M. Sébastien Lecornu, ministre. La question de l’acceptabilité sociale des dépenses militaires est déterminante. Je connais les préoccupations de nos concitoyens ; chez moi, dans l’Eure, les gens se posent des questions. En tant que membre de la commission de la défense, vous avez accès à des informations et à des données qui expliquent pourquoi tout cela coûte aussi cher. Vouloir un modèle de défense 100 % français à bien des égards coûte nécessairement un peu plus cher, mais fixe beaucoup d’emplois aussi sur le territoire. La plupart des pays européens se réarment en achetant des armes américaines mais pour nous, c’est tout un modèle qui se manifeste à Roanne, à Bourges et dans d’autres endroits du territoire où est implantée l’industrie de défense.

^^^^

[CONSIGNE ÉCRITE 1]: Placez dans un tableau JSON de chaînes les lignes du listing, de la ligne contenant "You are a GUI" jusqu'à la fin du listing incluse, à raison d'une chaîne par ligne et sans les lignes vides. Laissez les images hors de la réponse.
Le document et le listing n'ont aucun rapport entre eux.

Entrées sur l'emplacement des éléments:

^^^^

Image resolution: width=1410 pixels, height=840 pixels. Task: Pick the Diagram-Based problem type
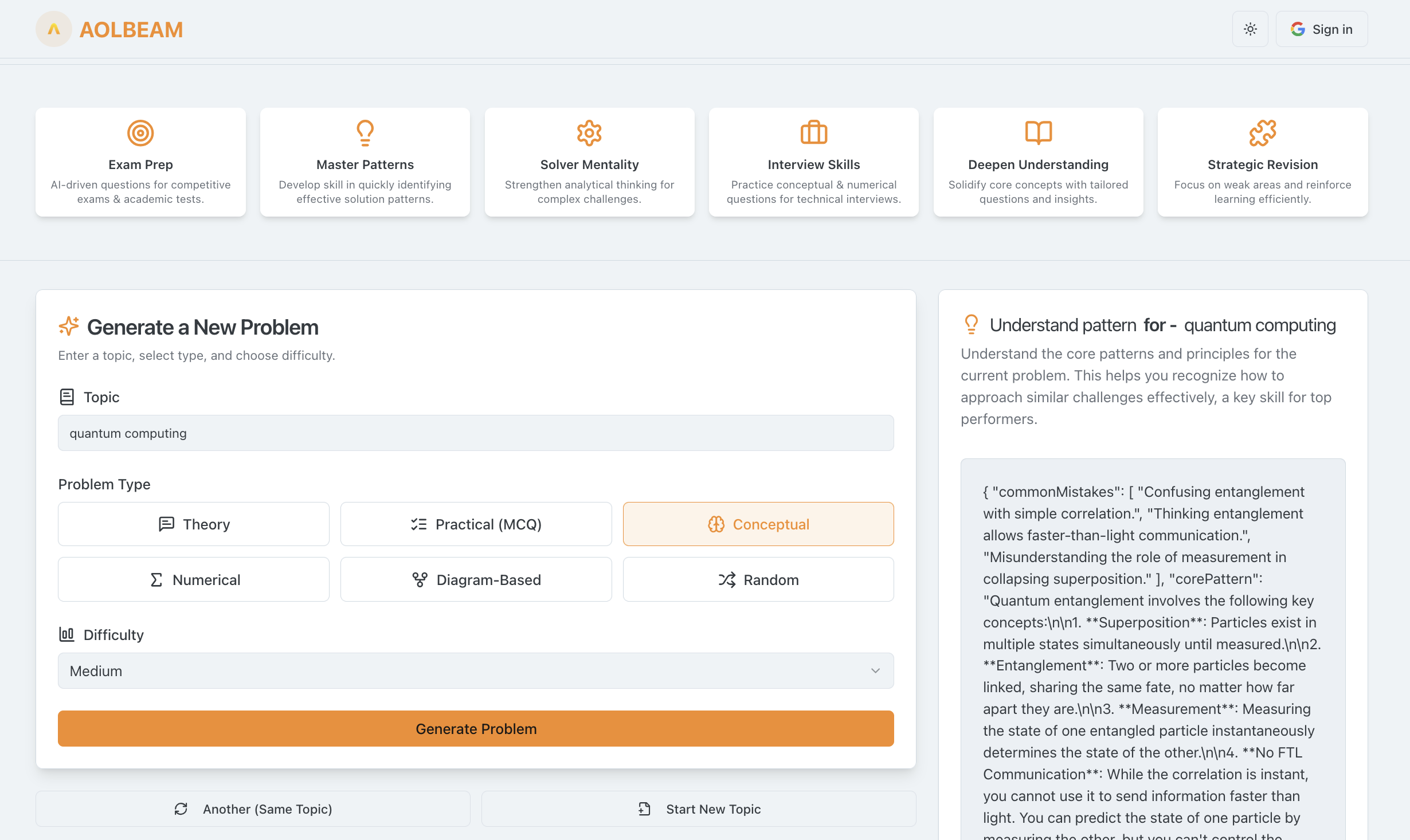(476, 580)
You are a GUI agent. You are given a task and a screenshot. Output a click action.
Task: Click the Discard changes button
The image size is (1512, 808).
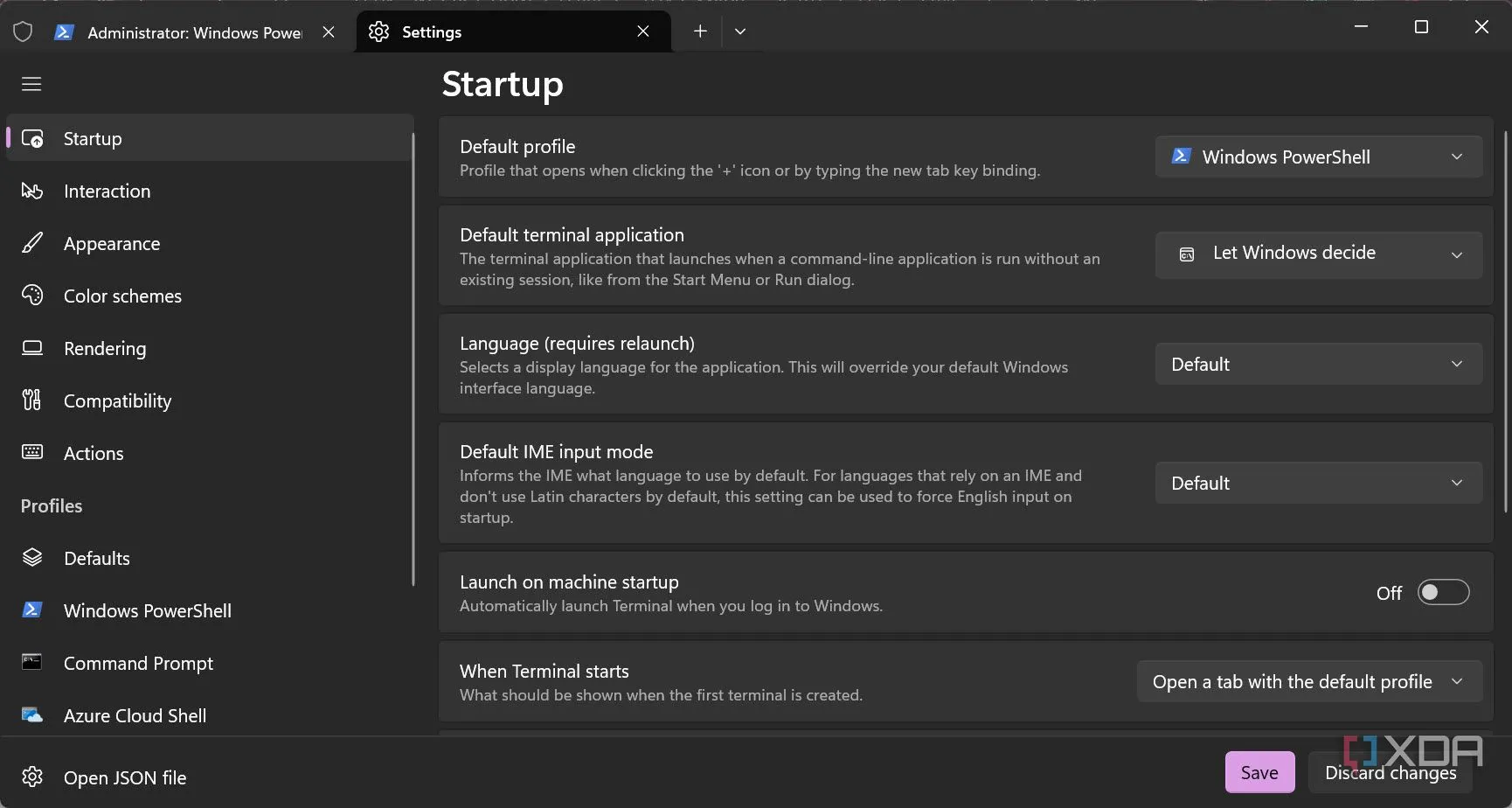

^^^^

[CONSIGNE ÉCRITE 2]: Reproduisez à l'identique le document, depuis "M. Sébastien Lecornu, ministre." jusqu'à "l’industrie de défense." inclus.

[CORRIGÉ DE L'EXERCICE 1]:
[
  "You are a GUI agent. You are given a task and a screenshot. Output a click action.",
  "Task: Click the Discard changes button",
  "The image size is (1512, 808)."
]

[CORRIGÉ DE L'EXERCICE 2]:
M. Sébastien Lecornu, ministre. La question de l’acceptabilité sociale des dépenses militaires est déterminante. Je connais les préoccupations de nos concitoyens ; chez moi, dans l’Eure, les gens se posent des questions. En tant que membre de la commission de la défense, vous avez accès à des informations et à des données qui expliquent pourquoi tout cela coûte aussi cher. Vouloir un modèle de défense 100 % français à bien des égards coûte nécessairement un peu plus cher, mais fixe beaucoup d’emplois aussi sur le territoire. La plupart des pays européens se réarment en achetant des armes américaines mais pour nous, c’est tout un modèle qui se manifeste à Roanne, à Bourges et dans d’autres endroits du territoire où est implantée l’industrie de défense.